■ TASK INSTRUCTIONS
Within the data that follows, set down exactly the lines from the one containing "Instruction: Click the" through the one containing "Given: Click the 91.7817 low price marker", both ends included.

(Items from a dataset)
◇ ◇ ◇ ◇

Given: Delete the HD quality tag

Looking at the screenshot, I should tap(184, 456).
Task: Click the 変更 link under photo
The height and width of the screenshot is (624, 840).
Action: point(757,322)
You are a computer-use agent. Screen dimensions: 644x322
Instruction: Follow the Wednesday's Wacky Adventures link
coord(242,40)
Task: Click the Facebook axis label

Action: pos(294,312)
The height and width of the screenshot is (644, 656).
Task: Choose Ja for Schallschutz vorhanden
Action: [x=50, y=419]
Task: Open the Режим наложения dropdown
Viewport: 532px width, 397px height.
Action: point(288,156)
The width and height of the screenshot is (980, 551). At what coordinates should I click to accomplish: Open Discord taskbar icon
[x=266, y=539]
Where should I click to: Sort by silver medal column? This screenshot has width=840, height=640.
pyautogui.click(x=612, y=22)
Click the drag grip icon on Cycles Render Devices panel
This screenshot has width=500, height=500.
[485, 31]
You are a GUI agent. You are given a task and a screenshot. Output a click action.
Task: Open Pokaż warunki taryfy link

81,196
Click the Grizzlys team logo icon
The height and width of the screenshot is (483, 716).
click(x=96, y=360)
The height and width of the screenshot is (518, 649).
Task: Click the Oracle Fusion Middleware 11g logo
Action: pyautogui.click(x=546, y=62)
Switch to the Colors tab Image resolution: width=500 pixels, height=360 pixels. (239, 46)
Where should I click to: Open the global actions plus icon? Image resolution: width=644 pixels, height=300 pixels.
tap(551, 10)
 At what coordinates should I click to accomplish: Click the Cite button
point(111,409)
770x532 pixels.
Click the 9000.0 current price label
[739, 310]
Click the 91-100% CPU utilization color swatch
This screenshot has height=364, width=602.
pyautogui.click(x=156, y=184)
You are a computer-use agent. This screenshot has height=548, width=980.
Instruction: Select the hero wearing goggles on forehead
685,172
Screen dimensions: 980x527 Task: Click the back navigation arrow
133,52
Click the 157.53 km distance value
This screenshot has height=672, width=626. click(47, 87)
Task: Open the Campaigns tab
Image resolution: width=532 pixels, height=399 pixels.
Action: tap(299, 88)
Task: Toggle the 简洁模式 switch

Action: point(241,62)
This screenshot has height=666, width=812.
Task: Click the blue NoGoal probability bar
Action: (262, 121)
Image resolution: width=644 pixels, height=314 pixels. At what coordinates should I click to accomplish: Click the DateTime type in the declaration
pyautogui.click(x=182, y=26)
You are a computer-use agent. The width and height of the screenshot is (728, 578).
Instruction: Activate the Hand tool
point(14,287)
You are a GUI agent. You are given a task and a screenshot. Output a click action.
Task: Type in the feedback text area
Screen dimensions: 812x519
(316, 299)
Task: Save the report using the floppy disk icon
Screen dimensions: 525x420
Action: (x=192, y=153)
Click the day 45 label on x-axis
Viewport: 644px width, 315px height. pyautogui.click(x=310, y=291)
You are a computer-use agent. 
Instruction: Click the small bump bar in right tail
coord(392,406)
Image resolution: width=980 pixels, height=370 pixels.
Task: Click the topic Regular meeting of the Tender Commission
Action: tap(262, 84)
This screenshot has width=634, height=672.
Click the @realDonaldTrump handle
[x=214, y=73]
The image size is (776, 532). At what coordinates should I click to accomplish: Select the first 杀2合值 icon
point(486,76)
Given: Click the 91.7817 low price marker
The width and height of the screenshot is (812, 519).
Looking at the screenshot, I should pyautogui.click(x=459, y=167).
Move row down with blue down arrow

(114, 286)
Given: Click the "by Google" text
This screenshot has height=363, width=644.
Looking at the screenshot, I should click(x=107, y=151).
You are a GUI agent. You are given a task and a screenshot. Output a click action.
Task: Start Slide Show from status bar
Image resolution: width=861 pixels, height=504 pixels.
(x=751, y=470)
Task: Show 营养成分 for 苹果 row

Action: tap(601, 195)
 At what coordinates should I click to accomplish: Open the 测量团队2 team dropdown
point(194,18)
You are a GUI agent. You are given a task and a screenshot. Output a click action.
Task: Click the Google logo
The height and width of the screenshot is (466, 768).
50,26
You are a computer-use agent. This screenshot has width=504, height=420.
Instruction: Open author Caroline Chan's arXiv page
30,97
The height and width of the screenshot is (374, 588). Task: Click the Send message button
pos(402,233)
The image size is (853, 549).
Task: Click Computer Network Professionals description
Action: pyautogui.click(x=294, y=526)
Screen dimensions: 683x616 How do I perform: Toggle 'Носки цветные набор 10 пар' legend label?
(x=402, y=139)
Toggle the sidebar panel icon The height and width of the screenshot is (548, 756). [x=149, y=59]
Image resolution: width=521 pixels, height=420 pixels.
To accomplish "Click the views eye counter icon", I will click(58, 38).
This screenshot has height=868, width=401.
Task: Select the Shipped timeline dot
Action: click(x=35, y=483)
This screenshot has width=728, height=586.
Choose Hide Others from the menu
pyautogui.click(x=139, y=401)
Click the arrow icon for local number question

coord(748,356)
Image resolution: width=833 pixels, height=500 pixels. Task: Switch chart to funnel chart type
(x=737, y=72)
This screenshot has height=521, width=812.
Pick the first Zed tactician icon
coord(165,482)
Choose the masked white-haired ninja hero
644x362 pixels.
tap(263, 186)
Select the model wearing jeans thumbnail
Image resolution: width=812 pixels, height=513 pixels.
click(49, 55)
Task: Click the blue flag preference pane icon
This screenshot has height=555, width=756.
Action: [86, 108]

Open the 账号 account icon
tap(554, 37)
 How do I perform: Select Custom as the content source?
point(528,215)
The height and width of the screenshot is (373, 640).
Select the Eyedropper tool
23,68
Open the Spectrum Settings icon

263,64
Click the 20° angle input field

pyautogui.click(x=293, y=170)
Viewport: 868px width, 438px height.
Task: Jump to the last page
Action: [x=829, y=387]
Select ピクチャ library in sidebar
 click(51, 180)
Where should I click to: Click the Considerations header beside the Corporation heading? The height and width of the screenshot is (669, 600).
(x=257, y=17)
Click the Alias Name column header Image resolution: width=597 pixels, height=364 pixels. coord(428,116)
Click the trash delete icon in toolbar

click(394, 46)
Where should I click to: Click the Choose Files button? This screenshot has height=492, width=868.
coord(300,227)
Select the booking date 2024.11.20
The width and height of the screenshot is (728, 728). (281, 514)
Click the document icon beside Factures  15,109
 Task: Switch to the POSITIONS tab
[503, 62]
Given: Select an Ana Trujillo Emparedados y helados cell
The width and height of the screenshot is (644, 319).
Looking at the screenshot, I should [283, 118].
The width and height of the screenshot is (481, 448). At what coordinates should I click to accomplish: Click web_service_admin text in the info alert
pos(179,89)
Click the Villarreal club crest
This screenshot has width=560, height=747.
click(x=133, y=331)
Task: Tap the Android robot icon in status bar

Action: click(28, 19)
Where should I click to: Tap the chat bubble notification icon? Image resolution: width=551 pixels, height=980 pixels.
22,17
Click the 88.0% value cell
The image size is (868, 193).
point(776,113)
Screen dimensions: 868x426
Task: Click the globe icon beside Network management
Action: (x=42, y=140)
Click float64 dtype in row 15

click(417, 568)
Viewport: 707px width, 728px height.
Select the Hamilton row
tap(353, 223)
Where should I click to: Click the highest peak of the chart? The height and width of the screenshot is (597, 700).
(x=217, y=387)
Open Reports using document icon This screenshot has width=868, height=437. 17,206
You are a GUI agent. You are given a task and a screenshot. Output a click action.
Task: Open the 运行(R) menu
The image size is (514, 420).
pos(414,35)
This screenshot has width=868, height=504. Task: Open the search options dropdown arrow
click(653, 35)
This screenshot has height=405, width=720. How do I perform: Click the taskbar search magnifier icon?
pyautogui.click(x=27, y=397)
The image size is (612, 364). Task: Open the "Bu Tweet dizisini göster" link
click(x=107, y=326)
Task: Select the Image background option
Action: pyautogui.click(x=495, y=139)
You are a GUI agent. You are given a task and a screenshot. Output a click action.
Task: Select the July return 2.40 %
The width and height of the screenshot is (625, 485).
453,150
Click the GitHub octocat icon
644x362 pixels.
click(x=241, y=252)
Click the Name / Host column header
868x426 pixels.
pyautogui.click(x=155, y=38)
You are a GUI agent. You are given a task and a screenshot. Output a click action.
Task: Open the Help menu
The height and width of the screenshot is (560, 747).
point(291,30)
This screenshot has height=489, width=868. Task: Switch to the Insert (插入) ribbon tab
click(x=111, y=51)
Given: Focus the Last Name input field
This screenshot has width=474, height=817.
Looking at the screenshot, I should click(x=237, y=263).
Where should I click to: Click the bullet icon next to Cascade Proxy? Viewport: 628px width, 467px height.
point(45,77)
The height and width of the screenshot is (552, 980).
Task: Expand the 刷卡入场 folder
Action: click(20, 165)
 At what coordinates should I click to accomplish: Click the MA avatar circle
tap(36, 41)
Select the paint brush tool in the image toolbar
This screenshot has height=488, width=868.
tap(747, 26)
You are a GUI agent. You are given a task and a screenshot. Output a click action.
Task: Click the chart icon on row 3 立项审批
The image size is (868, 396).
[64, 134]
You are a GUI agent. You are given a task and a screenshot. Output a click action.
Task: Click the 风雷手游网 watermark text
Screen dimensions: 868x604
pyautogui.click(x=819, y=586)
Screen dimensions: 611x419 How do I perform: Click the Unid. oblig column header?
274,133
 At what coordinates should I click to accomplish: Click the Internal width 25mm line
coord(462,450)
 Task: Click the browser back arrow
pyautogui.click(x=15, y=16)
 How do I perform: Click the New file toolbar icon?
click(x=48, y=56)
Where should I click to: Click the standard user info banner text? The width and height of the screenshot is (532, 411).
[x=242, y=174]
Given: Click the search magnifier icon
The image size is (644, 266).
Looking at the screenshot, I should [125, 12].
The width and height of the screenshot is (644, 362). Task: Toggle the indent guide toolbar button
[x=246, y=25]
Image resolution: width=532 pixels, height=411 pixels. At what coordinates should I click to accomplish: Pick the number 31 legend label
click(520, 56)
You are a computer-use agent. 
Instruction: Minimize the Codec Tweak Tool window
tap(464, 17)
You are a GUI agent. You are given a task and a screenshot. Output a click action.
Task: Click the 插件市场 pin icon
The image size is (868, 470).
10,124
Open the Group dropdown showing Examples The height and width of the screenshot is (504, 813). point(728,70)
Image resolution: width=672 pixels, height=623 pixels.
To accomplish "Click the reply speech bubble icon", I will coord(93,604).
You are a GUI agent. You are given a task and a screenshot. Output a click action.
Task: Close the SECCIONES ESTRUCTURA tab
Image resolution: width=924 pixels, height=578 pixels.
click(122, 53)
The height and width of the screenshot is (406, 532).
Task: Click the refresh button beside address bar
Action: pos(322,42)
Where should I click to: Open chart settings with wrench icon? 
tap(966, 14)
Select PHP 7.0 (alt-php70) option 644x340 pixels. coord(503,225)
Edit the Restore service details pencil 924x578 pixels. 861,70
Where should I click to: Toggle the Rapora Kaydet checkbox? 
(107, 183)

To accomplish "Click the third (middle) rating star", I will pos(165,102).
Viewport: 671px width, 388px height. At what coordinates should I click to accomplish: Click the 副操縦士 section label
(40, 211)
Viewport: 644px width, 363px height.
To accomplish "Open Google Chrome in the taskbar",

◇ ◇ ◇ ◇

■ REPLY
Instruction: Click the small bump bar in right tail
coord(392,406)
Image resolution: width=980 pixels, height=370 pixels.
Task: Click the topic Regular meeting of the Tender Commission
Action: tap(262, 84)
This screenshot has width=634, height=672.
Click the @realDonaldTrump handle
[x=214, y=73]
The image size is (776, 532). At what coordinates should I click to accomplish: Select the first 杀2合值 icon
point(486,76)
Given: Click the 91.7817 low price marker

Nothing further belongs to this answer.